I recently read a very sad story about this girl who was killed by a crocodile while vacationing on a beach off the coast of India. Just four years ago, the same family lost their other daughter due to a tragic rock climbing accident. One of the family members was interviewed for the article and was upset that there weren't any warnings of the crocodiles in the water. The family member said that the girl would not have been out there if there were warnings because she was particularly careful and didn't take many risks after her sisters death.
I can relate.... there is very little in life that I have ever been reckless over. I usually think about the pros, cons and everything in between of every single decision. I usually make the "common sense" decision after weighing pros and cons, looking at it from every angle and dreaming up every what if scenario possible. Sometimes, this is a good quality -- like when it comes to money or marriage. You don't want to be reckless with either. Another thing we don't want to be reckless with? Words.
"Reckless words pierce like a sword, but the tongue of the wise brings healing" (Proverbs 12:18 NIV)

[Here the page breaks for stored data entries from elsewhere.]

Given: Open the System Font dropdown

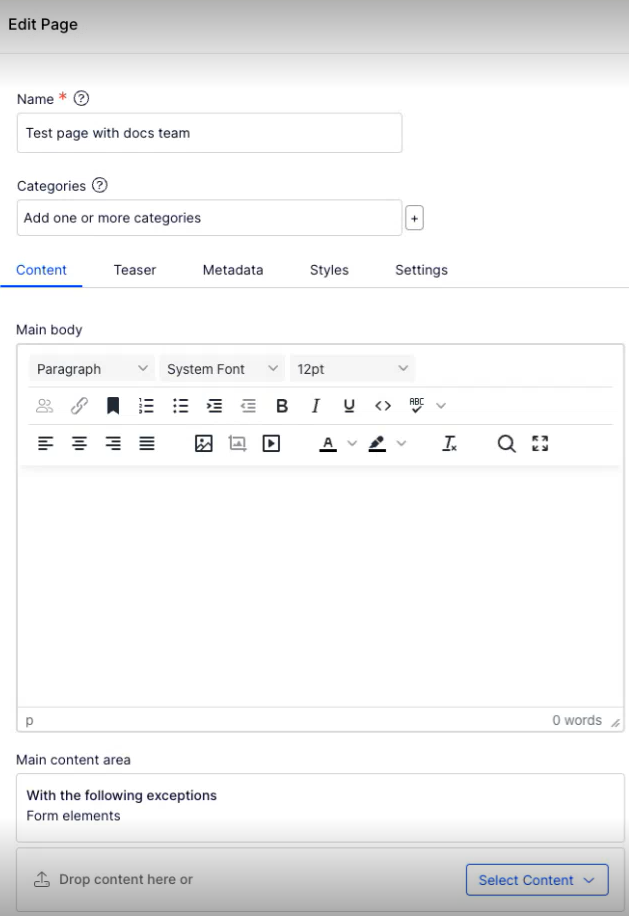Looking at the screenshot, I should point(221,368).
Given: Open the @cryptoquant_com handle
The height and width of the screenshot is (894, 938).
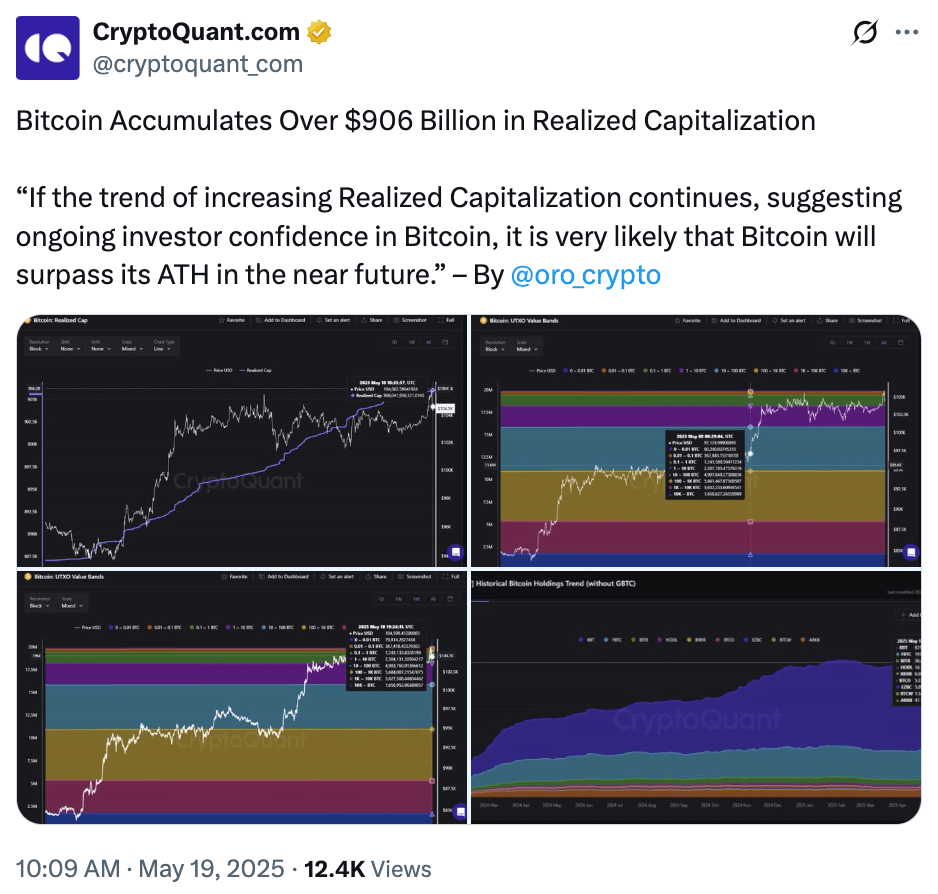Looking at the screenshot, I should pyautogui.click(x=197, y=64).
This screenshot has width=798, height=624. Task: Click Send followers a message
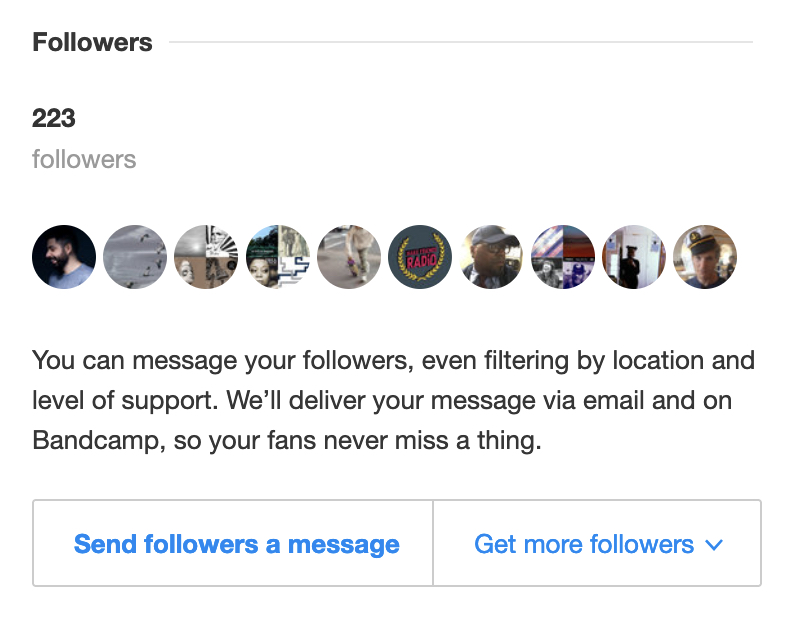point(236,544)
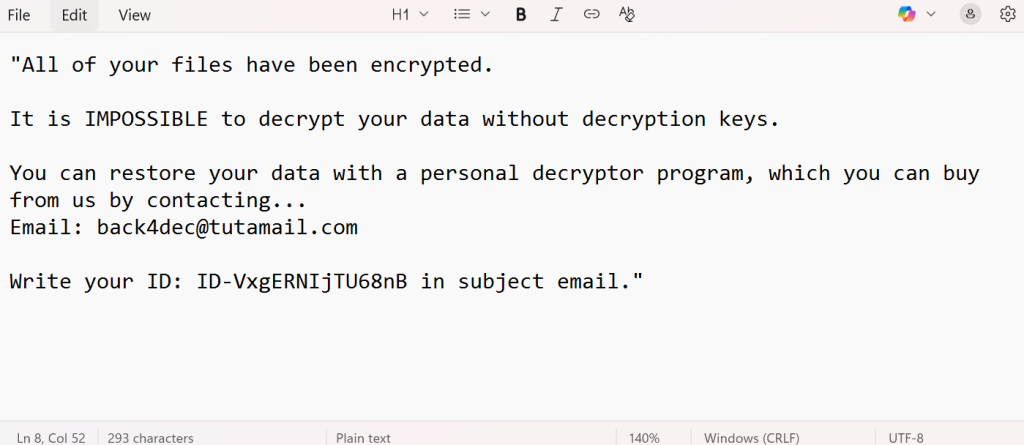The width and height of the screenshot is (1024, 445).
Task: Expand the chevron next to Copilot
Action: click(x=932, y=14)
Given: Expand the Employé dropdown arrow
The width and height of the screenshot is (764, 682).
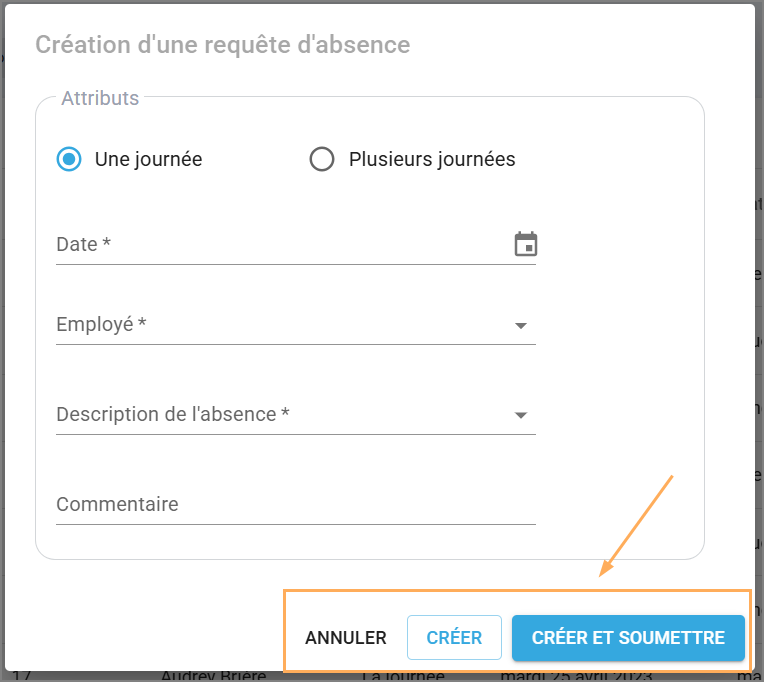Looking at the screenshot, I should 520,326.
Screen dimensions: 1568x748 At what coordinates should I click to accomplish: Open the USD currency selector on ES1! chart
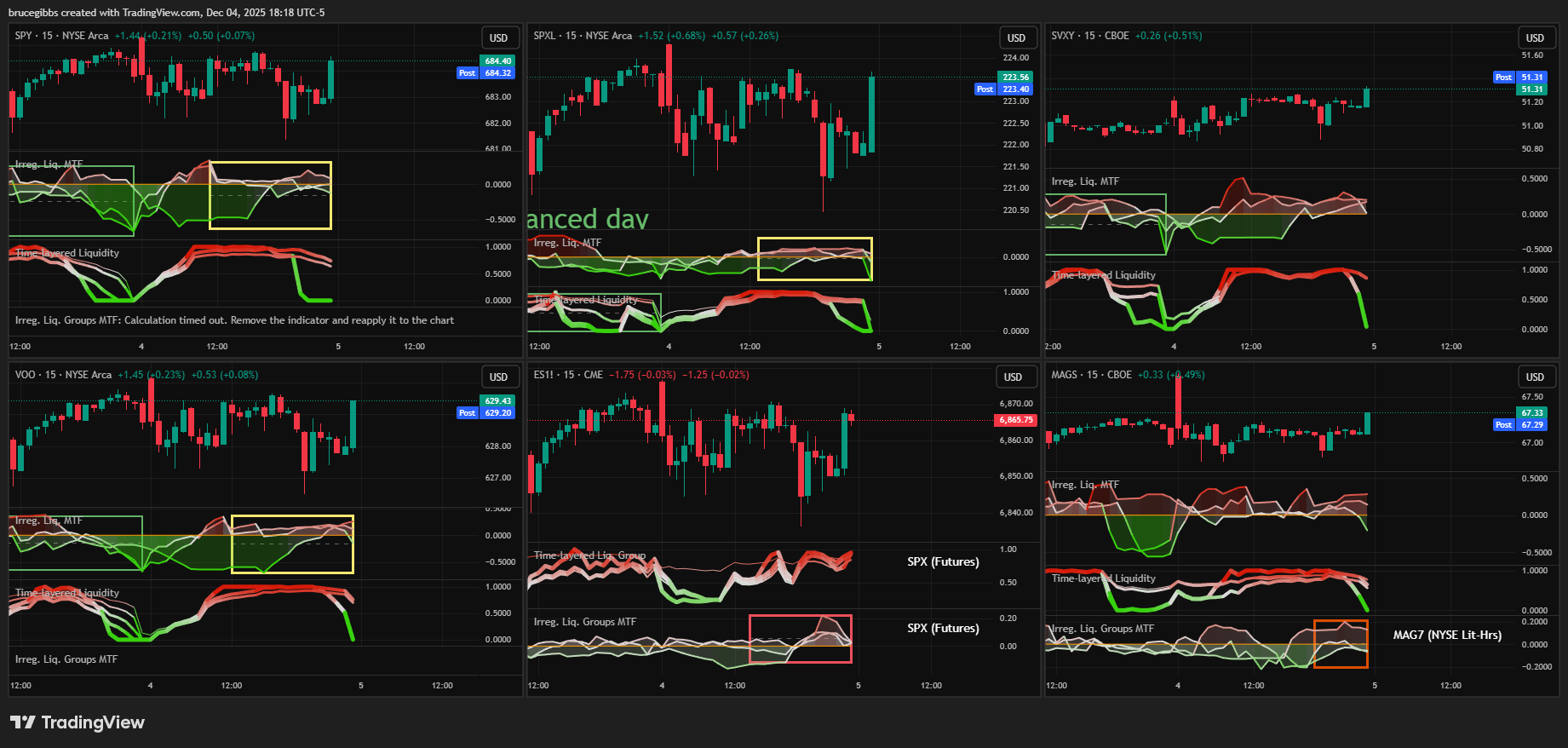coord(1013,377)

The tongue has the power to heal or to hurt. Too often, people use their power to hurt rather than to heal. I like to think I have pretty tough skin after being taught to toughen up from my dad, two uncles and brother. It takes a lot to hurt my feelings... but people have done it. And I'm sure I've done it. I tend to be sarcastic a lot. Some people get it and some people don't. The ones that don't, I usually hurt their feelings unintentionally. I've eased off the sarcasm a bit and try to keep my sarcasm at bay when I sense that people may get their feelings hurt. Is it easy? NO. But I've got to do it. I don't want to use my tongue as a sword... but rather a salve.
Okay, so obviously it's not always good to be reckless. But sometimes I think it is beneficial to be reckless. How about when Peter stepped right out of the boat on the lake and trusted that he was going to be able to walk to Jesus on the water. I've tried to put myself in that situation many times. I'm pretty sure I would have just sat there in amazement. But you wouldn't have seen me getting out of that boat. I might have thought about it. But then I would've weighed the what ifs and kept myself right in that HAPPY, WARM, FLOATING boat! Peter didn't even think about it. He just did it.
I think Peter was reckless in his faith. That sounds like it could be bad... but I think it is something that more of us should probably be. Instead of thinking "What if this person doesn't want to hear about Jesus?", we should just let that up to God to handle. Instead of thinking "That person is mean and nasty and unreachable", we should reach out... and leave the rest to God. Why? Well because.... "As the heavens are higher than the earth, so are my ways higher than your ways and my thoughts than your thoughts." Isaiah 55:9.
So go forth... and be reckless :)
Yay! Permission to be reckless! (grin) Great post!